**Work to complete**: Reproduce the article below about the proposed acquisition of Lithium X Energy Corp word for word, from its headline through its final sentence.

Text excerpt: Begin

Lithium X Energy Corp (OTCMKTS:LIXXF) Breaks Out on Possible M&A Deal

Lithium X Energy Corp (OTCMKTS:LIXXF) broke out to start the week. This has been a steadfast play in one of the most important themes on the OTC so far in 2017: the lithium boom. Shares popped out above 52-week resistance in action on Monday as news hit that the company was announcing that they have entered into a definitive agreement, pursuant to which NextView New Energy Lion Hong Kong Limited has agreed to acquire all of the issued and outstanding common shares and warrants of Lithium X.

According to the release, Lithium X’s flagship project, Sal de los Angeles lithium brine project, as well as Arizaro Lithium Brine Project are located in the prolific “Lithium Triangle” in mining friendly Salta province, Argentina. If there is any oddity here, it is that the offer is for a cash deal for $2.61/share. And yet, shares of the company closed well below that level.

Lithium X Energy Corp (OTCMKTS:LIXXF) trumpets itself as a company that operates as a lithium exploration and development company in Argentina and the United States.

Text excerpt: End
Given entries: Begin

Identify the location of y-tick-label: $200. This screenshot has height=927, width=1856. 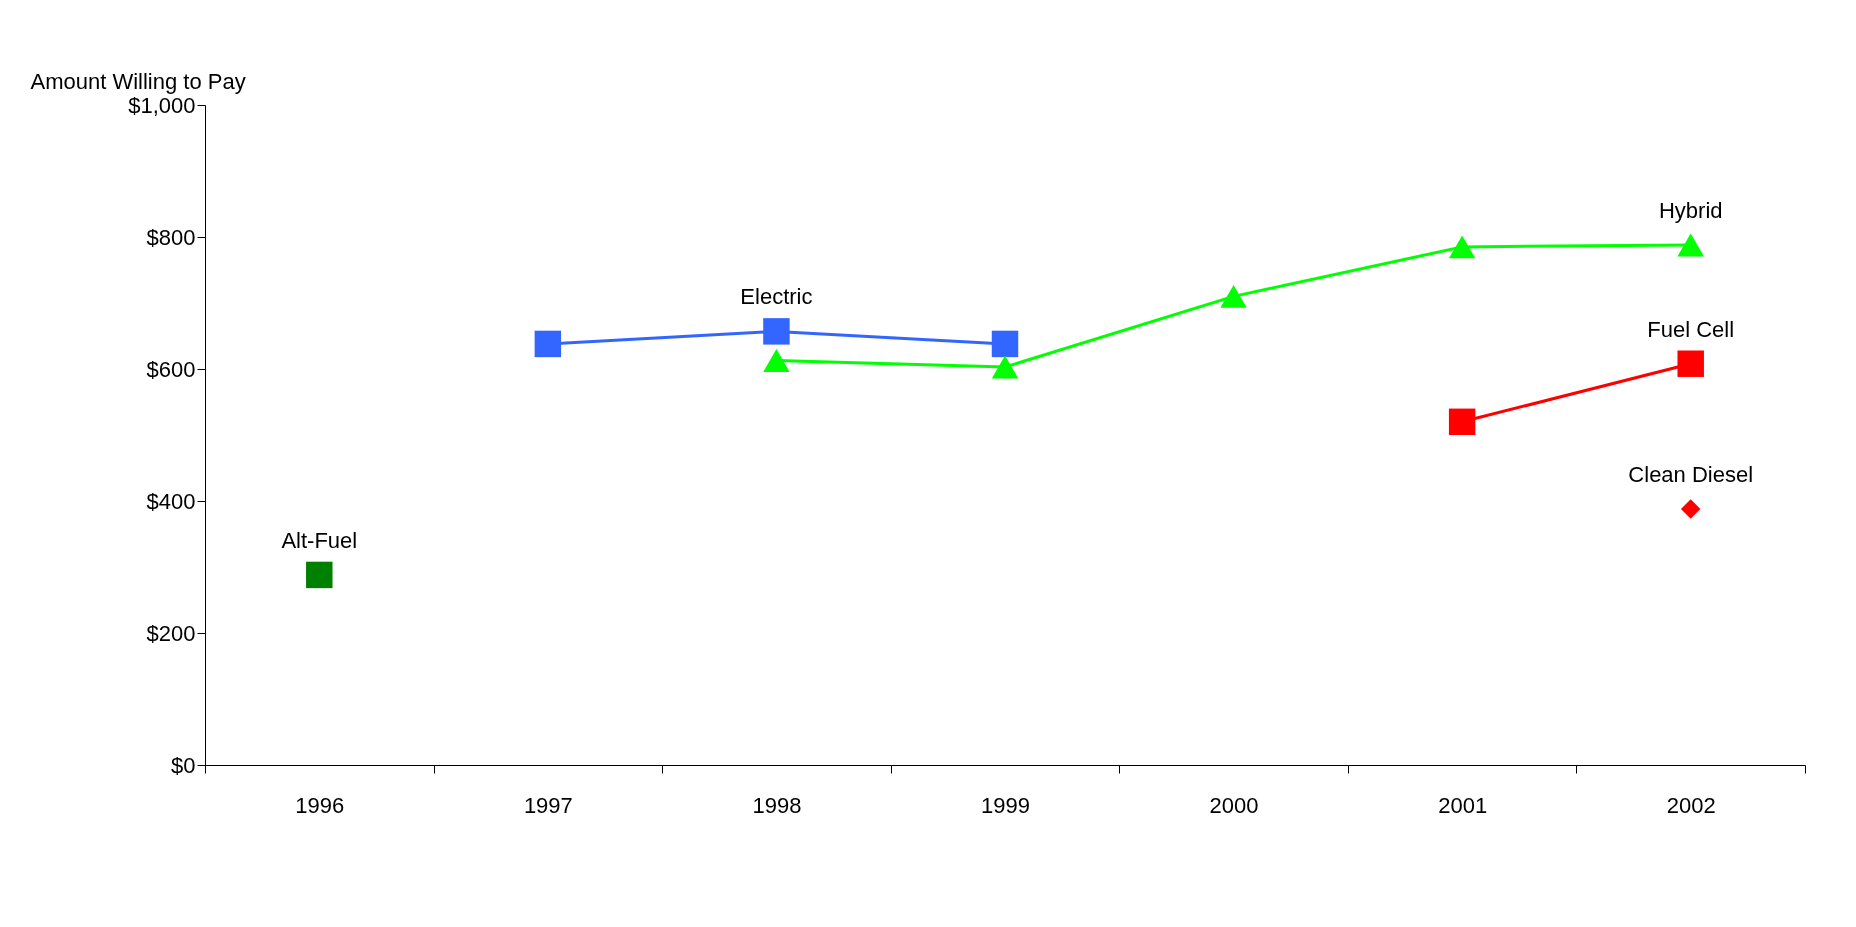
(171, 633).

Given entries: End
Given entries: Begin

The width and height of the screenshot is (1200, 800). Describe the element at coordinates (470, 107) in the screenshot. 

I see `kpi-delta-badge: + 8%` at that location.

Given entries: End
Given entries: Begin

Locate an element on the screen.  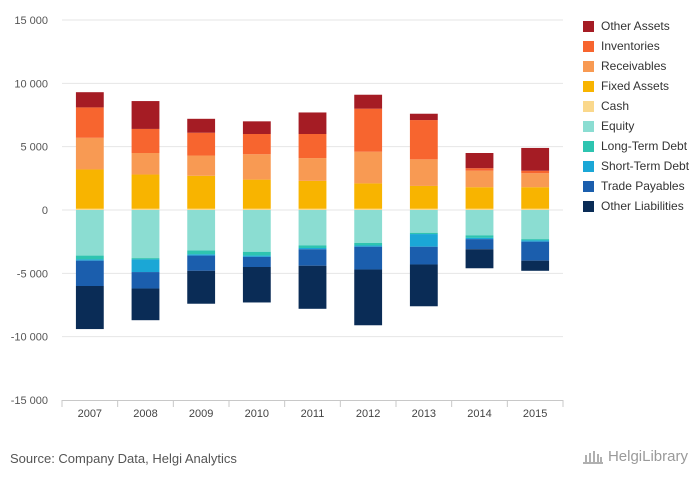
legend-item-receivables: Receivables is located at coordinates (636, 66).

Given entries: End

**Result for this task**:
Lithium X Energy Corp (OTCMKTS:LIXXF) Breaks Out on Possible M&A Deal

Lithium X Energy Corp (OTCMKTS:LIXXF) broke out to start the week. This has been a steadfast play in one of the most important themes on the OTC so far in 2017: the lithium boom. Shares popped out above 52-week resistance in action on Monday as news hit that the company was announcing that they have entered into a definitive agreement, pursuant to which NextView New Energy Lion Hong Kong Limited has agreed to acquire all of the issued and outstanding common shares and warrants of Lithium X.

According to the release, Lithium X’s flagship project, Sal de los Angeles lithium brine project, as well as Arizaro Lithium Brine Project are located in the prolific “Lithium Triangle” in mining friendly Salta province, Argentina. If there is any oddity here, it is that the offer is for a cash deal for $2.61/share. And yet, shares of the company closed well below that level.

Lithium X Energy Corp (OTCMKTS:LIXXF) trumpets itself as a company that operates as a lithium exploration and development company in Argentina and the United States.